_Work request_
Lines below starting with the line with "Image resolution: width=811" and going on through the line with "Task: Select the Centimeter album thumbnail" must be output exactly; the rest of the records must be left out.

_Information given_
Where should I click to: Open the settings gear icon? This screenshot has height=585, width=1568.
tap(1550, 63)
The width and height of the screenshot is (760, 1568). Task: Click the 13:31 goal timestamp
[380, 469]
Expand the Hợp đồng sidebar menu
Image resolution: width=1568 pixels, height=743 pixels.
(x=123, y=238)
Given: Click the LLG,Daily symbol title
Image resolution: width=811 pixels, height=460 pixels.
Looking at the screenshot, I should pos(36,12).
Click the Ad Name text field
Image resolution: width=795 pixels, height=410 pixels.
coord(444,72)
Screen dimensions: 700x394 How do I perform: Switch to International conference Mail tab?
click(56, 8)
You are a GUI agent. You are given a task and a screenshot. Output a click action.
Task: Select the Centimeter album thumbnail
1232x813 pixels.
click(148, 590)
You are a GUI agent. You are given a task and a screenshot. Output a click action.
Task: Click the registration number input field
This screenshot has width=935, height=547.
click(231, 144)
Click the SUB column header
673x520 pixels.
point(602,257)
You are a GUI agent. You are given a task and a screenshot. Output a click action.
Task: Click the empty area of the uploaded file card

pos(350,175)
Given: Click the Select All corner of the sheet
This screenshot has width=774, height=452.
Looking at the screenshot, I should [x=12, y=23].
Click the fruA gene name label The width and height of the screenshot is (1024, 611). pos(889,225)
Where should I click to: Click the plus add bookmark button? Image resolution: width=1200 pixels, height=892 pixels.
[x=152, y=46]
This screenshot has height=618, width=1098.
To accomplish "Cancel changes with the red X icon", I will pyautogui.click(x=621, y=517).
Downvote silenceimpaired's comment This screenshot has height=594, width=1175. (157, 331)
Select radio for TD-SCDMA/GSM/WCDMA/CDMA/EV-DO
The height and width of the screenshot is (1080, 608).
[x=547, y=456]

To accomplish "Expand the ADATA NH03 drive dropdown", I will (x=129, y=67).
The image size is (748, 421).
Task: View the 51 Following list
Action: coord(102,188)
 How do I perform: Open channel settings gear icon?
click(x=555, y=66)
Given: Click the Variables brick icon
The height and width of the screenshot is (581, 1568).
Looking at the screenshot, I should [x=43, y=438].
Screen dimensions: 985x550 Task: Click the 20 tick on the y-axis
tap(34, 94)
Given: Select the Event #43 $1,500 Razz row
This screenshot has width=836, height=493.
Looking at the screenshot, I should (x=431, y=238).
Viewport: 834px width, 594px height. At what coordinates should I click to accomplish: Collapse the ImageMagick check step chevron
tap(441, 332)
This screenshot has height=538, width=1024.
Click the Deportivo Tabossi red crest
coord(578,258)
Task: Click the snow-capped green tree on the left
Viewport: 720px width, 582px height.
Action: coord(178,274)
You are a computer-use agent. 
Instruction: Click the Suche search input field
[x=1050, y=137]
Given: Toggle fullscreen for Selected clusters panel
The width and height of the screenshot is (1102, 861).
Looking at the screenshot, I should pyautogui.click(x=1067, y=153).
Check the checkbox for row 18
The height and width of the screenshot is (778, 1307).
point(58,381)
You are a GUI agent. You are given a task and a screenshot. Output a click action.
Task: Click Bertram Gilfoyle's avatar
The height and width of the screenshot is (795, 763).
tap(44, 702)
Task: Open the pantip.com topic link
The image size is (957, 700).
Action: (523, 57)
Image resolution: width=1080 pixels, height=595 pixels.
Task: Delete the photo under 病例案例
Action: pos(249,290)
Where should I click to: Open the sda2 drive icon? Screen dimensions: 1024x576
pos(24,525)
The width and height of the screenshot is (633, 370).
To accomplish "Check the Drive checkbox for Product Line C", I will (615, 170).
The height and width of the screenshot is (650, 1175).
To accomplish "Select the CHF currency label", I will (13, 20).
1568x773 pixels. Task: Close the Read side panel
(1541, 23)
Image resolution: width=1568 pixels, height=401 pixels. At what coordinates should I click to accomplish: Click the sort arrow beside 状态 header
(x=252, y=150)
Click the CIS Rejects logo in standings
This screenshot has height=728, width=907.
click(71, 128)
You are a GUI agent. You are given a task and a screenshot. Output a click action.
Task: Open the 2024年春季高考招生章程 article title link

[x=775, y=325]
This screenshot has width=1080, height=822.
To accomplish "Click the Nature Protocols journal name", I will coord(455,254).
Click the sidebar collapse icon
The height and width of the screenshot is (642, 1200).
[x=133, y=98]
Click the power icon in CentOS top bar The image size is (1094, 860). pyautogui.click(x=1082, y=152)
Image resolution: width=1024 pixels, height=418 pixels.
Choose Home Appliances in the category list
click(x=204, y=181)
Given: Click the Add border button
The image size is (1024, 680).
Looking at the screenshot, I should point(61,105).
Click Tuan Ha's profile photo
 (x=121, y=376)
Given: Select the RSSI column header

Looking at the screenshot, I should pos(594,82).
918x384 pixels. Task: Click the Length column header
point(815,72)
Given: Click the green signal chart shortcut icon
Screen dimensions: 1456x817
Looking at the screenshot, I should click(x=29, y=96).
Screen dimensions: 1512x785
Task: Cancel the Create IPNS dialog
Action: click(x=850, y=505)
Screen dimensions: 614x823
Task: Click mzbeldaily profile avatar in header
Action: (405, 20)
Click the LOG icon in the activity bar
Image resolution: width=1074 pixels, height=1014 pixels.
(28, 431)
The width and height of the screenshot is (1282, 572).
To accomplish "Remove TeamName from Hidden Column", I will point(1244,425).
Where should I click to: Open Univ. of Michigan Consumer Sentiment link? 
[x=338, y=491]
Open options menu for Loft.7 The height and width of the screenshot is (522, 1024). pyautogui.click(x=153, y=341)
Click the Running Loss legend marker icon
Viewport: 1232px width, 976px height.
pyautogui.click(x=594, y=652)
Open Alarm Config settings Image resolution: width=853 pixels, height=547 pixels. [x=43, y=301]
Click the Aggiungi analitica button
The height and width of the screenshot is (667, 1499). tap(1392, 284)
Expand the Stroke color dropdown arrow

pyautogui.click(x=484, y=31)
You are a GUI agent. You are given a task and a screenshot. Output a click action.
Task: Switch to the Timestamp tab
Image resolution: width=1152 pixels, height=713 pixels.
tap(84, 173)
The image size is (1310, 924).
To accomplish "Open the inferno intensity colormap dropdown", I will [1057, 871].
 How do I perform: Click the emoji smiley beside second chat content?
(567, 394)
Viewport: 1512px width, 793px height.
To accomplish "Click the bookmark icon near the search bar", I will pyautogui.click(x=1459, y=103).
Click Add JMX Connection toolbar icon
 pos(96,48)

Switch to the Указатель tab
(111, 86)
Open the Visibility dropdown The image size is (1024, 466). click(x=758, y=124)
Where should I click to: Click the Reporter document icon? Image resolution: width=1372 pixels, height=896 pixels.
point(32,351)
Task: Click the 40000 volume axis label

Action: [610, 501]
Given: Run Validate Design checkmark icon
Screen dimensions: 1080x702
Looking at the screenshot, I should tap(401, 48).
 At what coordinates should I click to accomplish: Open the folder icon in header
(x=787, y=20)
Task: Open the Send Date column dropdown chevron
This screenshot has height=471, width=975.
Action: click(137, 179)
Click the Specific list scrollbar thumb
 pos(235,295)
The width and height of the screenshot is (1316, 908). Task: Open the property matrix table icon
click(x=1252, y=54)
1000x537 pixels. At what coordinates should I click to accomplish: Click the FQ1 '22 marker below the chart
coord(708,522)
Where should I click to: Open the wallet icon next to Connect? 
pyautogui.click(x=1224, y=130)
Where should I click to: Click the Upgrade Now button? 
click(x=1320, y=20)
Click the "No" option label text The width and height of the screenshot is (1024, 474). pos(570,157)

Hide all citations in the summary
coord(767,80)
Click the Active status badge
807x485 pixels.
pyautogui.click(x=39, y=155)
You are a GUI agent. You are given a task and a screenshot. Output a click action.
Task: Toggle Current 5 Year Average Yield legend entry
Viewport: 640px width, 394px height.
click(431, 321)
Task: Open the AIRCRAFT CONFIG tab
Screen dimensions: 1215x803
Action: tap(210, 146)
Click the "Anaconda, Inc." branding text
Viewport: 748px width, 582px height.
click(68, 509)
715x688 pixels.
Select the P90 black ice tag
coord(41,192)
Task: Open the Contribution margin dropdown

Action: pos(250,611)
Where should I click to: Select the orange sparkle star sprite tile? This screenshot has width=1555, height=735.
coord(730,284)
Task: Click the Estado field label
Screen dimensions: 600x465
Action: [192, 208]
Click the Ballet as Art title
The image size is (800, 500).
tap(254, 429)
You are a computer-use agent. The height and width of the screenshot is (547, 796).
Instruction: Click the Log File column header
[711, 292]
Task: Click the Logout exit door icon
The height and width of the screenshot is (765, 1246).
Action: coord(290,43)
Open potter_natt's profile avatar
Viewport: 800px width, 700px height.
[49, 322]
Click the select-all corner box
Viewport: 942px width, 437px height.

_Completed exercise_
Image resolution: width=811 pixels, height=460 pixels.
Looking at the screenshot, I should pos(36,12).
Click the Ad Name text field
Image resolution: width=795 pixels, height=410 pixels.
coord(444,72)
Screen dimensions: 700x394 How do I perform: Switch to International conference Mail tab?
click(56, 8)
You are a GUI agent. You are given a task and a screenshot. Output a click action.
Task: Select the Centimeter album thumbnail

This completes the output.